Surprise punched my chest. It was locked.

“Here, here!” I called out, excitement bubbling. “This drawer. It’s locked!”

“It’s locked?” Aejung threw the scrolls back into the chest and hurried over to me. She too tugged at the right drawer. Locked indeed. “I’ll look around for the key. Must be here somewhere. It wasn’t on her person when we found her.”

“Couldn’t we just break the desk?” I asked. “I have my club.”

“No.” Hyeyeon frowned at me from where she stood. “We were not given permission to sabotage. You are so thoughtless sometimes.”
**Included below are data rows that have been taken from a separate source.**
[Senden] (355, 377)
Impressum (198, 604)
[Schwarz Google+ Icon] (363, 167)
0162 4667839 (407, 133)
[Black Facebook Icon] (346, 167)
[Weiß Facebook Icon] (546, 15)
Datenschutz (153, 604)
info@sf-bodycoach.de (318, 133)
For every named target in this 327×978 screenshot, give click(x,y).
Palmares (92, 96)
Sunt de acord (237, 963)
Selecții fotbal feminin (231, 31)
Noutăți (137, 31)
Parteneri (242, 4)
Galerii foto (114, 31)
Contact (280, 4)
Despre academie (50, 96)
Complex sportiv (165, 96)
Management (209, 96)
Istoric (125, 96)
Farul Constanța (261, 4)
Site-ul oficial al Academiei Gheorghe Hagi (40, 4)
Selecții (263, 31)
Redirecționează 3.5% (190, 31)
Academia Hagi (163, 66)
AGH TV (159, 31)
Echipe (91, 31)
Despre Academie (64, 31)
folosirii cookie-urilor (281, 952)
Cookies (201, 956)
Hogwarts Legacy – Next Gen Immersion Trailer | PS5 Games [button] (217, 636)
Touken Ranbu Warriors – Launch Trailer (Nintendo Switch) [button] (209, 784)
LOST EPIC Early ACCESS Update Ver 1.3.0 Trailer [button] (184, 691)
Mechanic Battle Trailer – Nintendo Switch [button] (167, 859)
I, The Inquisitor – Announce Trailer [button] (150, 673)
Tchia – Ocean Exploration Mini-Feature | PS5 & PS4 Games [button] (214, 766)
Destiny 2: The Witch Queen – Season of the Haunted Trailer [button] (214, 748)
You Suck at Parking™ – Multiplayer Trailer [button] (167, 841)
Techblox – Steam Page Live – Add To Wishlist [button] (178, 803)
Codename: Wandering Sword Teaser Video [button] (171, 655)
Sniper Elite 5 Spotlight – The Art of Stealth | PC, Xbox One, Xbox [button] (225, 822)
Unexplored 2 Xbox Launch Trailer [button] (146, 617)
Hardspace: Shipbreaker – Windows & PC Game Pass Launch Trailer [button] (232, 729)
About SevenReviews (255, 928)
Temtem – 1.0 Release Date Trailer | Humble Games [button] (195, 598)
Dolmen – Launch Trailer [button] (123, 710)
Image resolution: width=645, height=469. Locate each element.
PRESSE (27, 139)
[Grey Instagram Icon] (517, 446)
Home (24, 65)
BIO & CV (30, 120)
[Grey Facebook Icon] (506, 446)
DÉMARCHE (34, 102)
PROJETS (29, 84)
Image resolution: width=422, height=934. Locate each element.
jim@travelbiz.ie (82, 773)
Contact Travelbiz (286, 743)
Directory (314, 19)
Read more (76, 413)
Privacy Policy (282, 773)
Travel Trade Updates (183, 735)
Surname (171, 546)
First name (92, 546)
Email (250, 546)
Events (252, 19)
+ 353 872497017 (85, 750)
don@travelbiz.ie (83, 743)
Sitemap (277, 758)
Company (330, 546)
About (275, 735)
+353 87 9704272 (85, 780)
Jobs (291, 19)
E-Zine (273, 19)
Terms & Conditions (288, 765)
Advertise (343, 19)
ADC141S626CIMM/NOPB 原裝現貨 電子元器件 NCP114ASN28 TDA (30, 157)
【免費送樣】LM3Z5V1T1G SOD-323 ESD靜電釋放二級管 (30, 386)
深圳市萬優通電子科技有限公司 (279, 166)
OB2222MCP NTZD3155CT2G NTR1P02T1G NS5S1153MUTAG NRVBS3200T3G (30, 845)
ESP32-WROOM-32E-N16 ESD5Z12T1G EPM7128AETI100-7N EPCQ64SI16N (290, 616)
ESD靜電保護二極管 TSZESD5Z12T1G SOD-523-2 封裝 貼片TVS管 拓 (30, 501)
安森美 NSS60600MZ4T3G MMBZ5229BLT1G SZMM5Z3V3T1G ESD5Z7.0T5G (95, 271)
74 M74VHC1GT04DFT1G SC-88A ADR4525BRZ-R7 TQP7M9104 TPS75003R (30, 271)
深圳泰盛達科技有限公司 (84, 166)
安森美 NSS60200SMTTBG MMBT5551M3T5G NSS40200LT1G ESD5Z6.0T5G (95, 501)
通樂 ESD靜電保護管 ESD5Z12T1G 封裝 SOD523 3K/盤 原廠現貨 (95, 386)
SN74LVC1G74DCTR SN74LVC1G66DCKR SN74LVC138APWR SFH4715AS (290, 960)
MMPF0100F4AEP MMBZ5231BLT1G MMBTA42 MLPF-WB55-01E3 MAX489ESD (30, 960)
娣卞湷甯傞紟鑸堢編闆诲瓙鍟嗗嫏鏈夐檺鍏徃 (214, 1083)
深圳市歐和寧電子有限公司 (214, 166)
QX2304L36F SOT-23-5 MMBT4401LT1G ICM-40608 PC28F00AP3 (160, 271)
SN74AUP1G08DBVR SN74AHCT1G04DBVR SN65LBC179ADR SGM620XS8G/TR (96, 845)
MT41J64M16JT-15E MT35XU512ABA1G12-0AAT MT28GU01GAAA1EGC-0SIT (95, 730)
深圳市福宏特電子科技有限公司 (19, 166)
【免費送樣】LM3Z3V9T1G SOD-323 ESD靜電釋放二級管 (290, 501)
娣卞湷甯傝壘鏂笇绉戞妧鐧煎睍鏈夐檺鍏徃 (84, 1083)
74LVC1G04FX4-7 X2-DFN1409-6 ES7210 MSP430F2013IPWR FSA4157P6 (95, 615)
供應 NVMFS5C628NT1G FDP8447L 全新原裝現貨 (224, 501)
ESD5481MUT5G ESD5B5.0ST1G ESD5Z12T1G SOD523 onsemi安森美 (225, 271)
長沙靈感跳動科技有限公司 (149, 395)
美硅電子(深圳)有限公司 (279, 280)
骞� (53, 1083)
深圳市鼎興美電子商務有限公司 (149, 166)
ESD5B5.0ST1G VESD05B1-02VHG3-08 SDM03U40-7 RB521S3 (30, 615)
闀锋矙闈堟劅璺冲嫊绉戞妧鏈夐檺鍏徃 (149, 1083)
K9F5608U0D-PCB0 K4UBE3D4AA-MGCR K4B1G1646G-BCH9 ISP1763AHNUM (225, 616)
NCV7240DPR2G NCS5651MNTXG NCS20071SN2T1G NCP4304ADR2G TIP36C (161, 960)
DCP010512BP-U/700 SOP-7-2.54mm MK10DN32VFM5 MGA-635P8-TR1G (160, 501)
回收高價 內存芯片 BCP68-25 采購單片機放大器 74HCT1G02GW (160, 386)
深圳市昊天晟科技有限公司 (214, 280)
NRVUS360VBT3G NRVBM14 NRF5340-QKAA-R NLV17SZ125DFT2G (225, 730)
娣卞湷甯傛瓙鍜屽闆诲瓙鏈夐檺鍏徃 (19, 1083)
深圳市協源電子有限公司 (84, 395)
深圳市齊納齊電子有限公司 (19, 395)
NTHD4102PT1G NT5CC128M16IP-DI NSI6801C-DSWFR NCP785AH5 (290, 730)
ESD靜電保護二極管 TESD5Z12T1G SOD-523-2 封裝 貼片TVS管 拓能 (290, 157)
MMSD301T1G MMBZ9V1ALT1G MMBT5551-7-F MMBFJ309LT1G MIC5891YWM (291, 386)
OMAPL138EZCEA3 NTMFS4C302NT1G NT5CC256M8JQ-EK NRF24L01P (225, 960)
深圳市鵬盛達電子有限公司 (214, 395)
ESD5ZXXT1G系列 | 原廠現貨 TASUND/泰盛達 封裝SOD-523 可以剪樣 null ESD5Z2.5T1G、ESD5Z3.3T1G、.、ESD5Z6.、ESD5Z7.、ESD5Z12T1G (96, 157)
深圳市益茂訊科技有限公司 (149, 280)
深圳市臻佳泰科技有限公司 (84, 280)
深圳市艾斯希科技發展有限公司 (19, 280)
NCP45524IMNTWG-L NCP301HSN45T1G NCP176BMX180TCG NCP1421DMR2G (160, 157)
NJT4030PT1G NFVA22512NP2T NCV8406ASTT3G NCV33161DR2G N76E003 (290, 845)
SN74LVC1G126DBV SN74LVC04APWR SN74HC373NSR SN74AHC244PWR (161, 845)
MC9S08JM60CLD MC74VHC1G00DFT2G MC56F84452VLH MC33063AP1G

Her rebuke stung. Trying to ignore it, I pulled at the drawer with all my might, but in vain. All we could do was find the key, but after what seemed like ages, Aejung shook her head, her forehead glistening with sweat.

“I’ve looked everywhere!” she whined. Wiping her brows, she glanced at Hyeyeon. “I’ll go ask if we can use force … There’s no other choice.”

We both waited on Hyeyeon for permission, for she was our senior and we never did anything without her agreement. And yet Hyeyeon stood frozen before the bookcase. She was examining a book, then flipped it shut. “These books are all journals, and this seems to be the most recent one, though dated four years ago.”

“There is nothing more recent?” Aejung asked.

“I have thoroughly inspected them all. This is still something.” She tucked the book under her arm, ill-disguised thrill straining her countenance as she hurried out of the room. Aejung followed her.